Exercising with Cal Fitness

IEOR Ph.D. students Yonatan Mintz and Mo Zhou and an illustration of their mobile health app. (Photo by Danial McGlynn)

IEOR Ph.D. students Yonatan Mintz and Mo Zhou and an illustration of their mobile health app. (Photo by Danial McGlynn)

While thousands of fitness apps are available, not much scientific research exists to show if these apps can actually help people achieve their exercise goals. That’s why industrial engineering and operations research Ph.D. students Yonatan Mintz and Mo Zhou, working with professor Anil Aswani, built a mobile health application and enrolled Berkeley staff and students as subjects in an on-campus study.

“No one has really looked at how these different features can motivate people to exercise more,” Zhou says. “We want to look at this problem on the scientific spectrum to see if they really work.”

In collaboration with clinical researchers at UCSF, the Berkeley team designed a series of investigations to see if a mobile phone-based app called Cal Fitness — or more importantly, the algorithms powering the app — can help people better tailor their exercise load and fitness outcomes.

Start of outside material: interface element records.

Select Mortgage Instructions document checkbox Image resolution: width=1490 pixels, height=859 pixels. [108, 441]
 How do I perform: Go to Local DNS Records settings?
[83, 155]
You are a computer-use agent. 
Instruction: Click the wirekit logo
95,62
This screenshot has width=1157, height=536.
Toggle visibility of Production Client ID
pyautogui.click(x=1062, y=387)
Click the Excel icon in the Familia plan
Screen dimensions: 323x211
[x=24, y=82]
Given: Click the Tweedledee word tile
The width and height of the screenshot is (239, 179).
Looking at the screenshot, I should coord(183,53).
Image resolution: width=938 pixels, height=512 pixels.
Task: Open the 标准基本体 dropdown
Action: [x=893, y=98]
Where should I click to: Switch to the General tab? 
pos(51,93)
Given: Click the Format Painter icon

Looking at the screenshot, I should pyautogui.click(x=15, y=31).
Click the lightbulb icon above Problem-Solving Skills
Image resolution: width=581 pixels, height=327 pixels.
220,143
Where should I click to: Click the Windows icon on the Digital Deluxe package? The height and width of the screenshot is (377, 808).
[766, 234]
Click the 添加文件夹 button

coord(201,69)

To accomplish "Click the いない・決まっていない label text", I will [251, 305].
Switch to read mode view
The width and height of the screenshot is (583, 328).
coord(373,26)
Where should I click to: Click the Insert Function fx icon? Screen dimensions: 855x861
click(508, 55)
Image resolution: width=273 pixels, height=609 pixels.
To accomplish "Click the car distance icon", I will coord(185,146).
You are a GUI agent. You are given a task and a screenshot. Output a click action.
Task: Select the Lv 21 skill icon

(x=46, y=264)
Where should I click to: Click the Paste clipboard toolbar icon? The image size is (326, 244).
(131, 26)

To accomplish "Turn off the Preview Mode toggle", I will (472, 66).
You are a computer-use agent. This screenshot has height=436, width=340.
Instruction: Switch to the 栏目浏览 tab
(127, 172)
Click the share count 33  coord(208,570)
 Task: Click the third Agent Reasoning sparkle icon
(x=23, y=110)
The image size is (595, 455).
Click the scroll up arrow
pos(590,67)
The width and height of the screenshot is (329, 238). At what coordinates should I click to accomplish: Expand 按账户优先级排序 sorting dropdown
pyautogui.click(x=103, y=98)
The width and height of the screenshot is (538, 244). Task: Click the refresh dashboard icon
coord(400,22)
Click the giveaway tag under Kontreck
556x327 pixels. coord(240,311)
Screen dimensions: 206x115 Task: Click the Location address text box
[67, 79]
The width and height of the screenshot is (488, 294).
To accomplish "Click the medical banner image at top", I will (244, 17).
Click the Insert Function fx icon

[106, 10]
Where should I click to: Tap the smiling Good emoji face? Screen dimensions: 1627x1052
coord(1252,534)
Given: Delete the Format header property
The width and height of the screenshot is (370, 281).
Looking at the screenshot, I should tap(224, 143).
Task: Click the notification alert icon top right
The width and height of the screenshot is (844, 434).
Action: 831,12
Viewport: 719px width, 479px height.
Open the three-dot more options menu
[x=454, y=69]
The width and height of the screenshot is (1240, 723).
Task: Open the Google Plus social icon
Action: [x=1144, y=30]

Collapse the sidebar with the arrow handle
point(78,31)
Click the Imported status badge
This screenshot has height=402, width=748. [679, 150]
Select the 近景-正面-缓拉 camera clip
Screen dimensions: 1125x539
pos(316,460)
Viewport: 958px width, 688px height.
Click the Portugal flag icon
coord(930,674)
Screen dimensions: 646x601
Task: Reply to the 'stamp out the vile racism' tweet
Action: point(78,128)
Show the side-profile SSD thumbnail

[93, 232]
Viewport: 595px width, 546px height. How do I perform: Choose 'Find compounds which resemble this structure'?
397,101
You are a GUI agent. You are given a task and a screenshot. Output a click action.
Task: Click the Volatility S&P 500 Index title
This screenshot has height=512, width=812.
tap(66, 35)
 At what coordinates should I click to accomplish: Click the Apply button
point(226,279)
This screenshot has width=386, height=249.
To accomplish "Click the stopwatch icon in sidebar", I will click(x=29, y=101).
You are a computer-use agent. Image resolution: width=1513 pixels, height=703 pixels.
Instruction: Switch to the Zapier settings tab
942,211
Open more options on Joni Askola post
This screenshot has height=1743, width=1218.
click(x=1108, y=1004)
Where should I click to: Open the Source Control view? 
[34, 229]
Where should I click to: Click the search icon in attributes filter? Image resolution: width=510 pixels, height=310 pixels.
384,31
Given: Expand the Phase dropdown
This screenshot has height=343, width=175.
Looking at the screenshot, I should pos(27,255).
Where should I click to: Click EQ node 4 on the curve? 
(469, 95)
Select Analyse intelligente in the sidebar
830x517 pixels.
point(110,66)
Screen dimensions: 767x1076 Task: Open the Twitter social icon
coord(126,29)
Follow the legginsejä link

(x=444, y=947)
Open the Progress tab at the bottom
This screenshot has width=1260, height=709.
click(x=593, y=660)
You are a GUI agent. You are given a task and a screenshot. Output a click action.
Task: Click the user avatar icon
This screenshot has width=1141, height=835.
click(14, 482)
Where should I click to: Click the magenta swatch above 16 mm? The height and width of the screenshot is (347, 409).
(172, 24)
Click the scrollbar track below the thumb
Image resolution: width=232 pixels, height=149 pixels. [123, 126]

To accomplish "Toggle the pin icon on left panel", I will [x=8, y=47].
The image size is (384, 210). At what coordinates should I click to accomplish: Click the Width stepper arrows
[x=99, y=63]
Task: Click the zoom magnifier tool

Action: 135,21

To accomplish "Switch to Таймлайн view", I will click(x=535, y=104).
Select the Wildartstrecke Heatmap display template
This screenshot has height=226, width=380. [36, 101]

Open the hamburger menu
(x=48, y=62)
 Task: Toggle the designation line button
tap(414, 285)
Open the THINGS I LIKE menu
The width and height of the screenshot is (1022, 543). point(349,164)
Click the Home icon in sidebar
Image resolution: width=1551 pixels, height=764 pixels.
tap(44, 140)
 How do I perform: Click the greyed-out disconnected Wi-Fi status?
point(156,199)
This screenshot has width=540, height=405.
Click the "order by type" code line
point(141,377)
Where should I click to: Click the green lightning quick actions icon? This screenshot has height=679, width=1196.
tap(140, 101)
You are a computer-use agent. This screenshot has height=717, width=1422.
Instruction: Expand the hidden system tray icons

“The crux of the algorithm,” Mintz says, “is to figure out how you behave every day and then customize your activity goals to your personal data.”

The first of three studies launched last fall with 65 participants, investigating whether or not setting dynamic goals increases daily steps. For upcoming trials, the team will study the role of personalized notifications in helping inspire people to take action and get active.

“We want to capture all of the nuances of what would make you want to exercise more,” Mintz says, “versus not exercise at all.”